And this tragic sense is the spring of heroic achievements.
If in that which follows you shall meet with arbitrary apothegms,
brusque transitions, inconsecutive statements, veritable somersaults of
thought, do not cry out that you have been deceived. We are about to
enter--if it be that you wish to accompany me--upon a field of
contradictions between feeling and reasoning, and we shall have to avail
ourselves of the one as well as of the other.
That which follows is not the outcome of reason but of life, although in
order that I may transmit it to you I shall have to rationalize it after
a fashion. The greater part of it can be reduced to no logical theory or
system; but like that tremendous Yankee poet, Walt Whitman, "I charge
that there be no theory or school founded out of me" (_Myself and
Mine_).
Neither am I the only begetter of the fancies I am about to set forth.

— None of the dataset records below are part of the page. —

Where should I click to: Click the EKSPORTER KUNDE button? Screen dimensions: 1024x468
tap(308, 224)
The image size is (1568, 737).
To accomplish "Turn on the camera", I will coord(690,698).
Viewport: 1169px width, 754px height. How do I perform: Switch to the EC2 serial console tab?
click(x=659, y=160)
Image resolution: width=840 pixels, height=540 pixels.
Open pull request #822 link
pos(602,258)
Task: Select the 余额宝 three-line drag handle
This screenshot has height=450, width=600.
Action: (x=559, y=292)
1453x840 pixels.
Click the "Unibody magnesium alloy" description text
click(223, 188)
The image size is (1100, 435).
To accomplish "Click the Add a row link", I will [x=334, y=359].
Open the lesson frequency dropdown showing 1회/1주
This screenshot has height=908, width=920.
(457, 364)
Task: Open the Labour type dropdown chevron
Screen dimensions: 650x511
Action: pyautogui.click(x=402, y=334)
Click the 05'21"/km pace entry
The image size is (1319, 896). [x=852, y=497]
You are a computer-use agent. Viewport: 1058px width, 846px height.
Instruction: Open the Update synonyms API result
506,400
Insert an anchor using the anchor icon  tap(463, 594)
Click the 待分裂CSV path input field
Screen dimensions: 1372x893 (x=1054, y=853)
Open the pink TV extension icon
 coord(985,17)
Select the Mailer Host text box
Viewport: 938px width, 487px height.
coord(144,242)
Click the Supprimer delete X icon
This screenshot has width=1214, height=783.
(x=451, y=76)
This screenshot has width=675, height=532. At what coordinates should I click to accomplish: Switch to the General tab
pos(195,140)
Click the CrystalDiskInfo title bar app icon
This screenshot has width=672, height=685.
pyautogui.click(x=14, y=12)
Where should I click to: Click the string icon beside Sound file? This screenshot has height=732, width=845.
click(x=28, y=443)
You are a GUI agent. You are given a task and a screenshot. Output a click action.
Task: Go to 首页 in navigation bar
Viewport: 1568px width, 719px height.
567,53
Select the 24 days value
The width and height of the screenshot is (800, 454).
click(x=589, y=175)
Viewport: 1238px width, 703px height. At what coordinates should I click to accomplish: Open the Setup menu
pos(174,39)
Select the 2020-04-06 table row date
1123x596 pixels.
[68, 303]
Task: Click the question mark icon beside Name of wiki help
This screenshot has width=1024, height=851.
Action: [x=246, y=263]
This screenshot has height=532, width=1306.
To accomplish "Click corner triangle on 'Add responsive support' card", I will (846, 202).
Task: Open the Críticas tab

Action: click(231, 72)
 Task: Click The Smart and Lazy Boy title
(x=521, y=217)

By no means. They have also been conceived by other men, if not
precisely by other thinkers, who have preceded me in this vale of tears,
and who have exhibited their life and given expression to it. Their
life, I repeat, not their thought, save in so far as it was thought
inspired by life, thought with a basis of irrationality.
Does this mean that in all that follows, in the efforts of the
irrational to express itself, there is a total lack of rationality, of
all objective value? No; the absolutely, the irrevocably irrational, is
inexpressible, is intransmissible.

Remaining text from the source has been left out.